Reproduce the part of the kafka-publisher page below that starts with "Have ideas to" and goes on through "the filesystem until kafka available again.".

- _TEXT SEGMENT_:
·····
Have ideas to improve npm?Join in the discussion! »

    kafka-publisher

    3.0.0 • Public • Published

    KafkaPublisher

    Intentionally best-effort publishing - but tries really hard not to lose messages. Possible to lose or duplicate a message on crash or error. If kafka errors or is unavailable, falls back to writing messages to the filesystem until kafka available again.

    Queues messages in memory. Worker attempts to publish to kafka topic with fixed retries. When kafka publish retries exhausted, switch to writing messages to filesystem until kafka available again. Tries to write to filesystem with limited retries before logging error and discarding. Periodically retries connecting to kafka in background. When successful, immediately switches back to publishing to kafka.

    Partitioning:

    The node-rdkafka lib, or more correctly librdkafka does not compute partitions from key exactly the same as kafka-console-publisher kafka/utils.partitioner, murmur2-partitioner, or no-kafka libs, see issue. This library currently utilizes the murmur2-partitioner library to specify the partition overriding the librdkafka partitioner when a key is specified on publish.

    Future:

    When kafka recovers, start background job to load messages from filesystem into kafka. Messages written to filesystem may be published to kafka out-of-order with respect to current messages being published.

    Log and discard message if

    • bad key - (null, undefined, Boolean, Symbol) must be (string, number, object)
    • bad value - not JSON object
    • message too large - written to '.largeMesg.fallback.log'

    Requirements

    Node 10+

    Getting started

    npm i kafka-publisher --save

    Usage

    import { KafkaPublisher } from 'kafka-publisher'
    
    const options = {
      // comma delimited list of seed brokers
      connectionString: '127.0.0.1:9092',
      defaultTopic: 'someTopicName'
    }
    const kp = new KafkaPublisher(options)
    
    const key = 'someKey'
    const message = { foo: 'bar', bar: 'baz' }
    
    // queuing messages is synchronous
    // asynchronously send/persist/retry in background
    // if retries exhausted, falls-back to appending to a file,
    // when kafka available, continues publishing to kafka
    
    // queue a message
    kp.queue(key, message)
·····
- _ENTRIES SHOWN_:
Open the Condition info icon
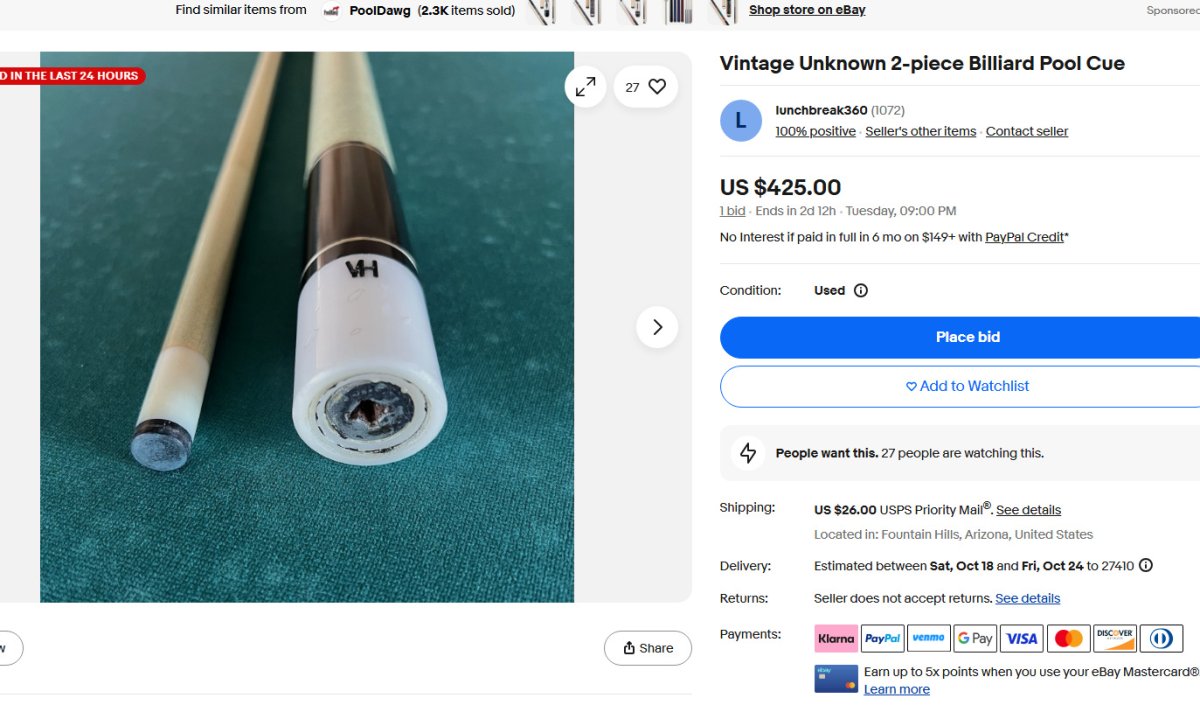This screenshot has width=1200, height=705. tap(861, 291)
·····
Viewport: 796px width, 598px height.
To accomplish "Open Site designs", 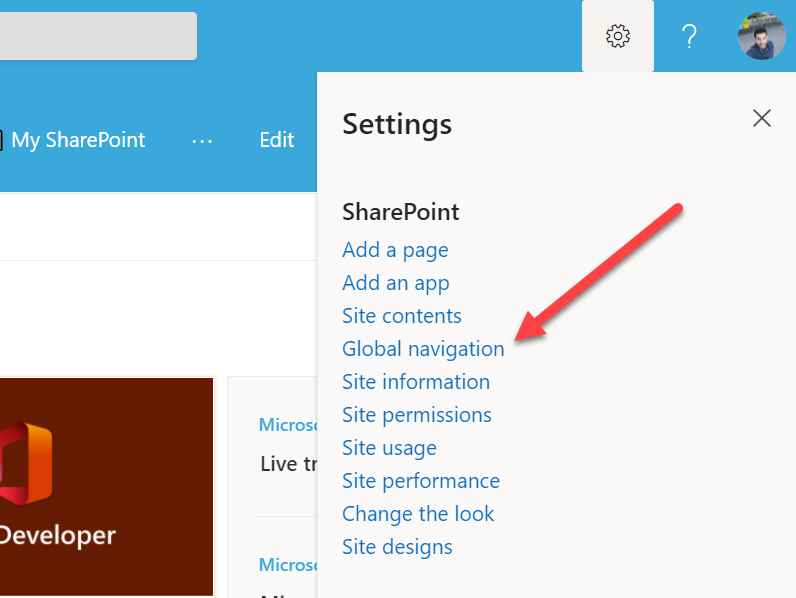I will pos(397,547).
·····
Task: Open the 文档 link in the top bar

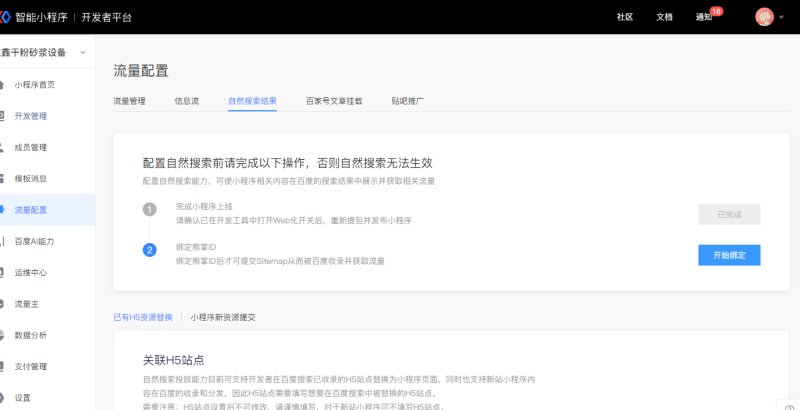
·····
- _ANSWER TO THE TASK_:
Have ideas to improve npm?Join in the discussion! »

    kafka-publisher

    3.0.0 • Public • Published

    KafkaPublisher

    Intentionally best-effort publishing - but tries really hard not to lose messages. Possible to lose or duplicate a message on crash or error. If kafka errors or is unavailable, falls back to writing messages to the filesystem until kafka available again.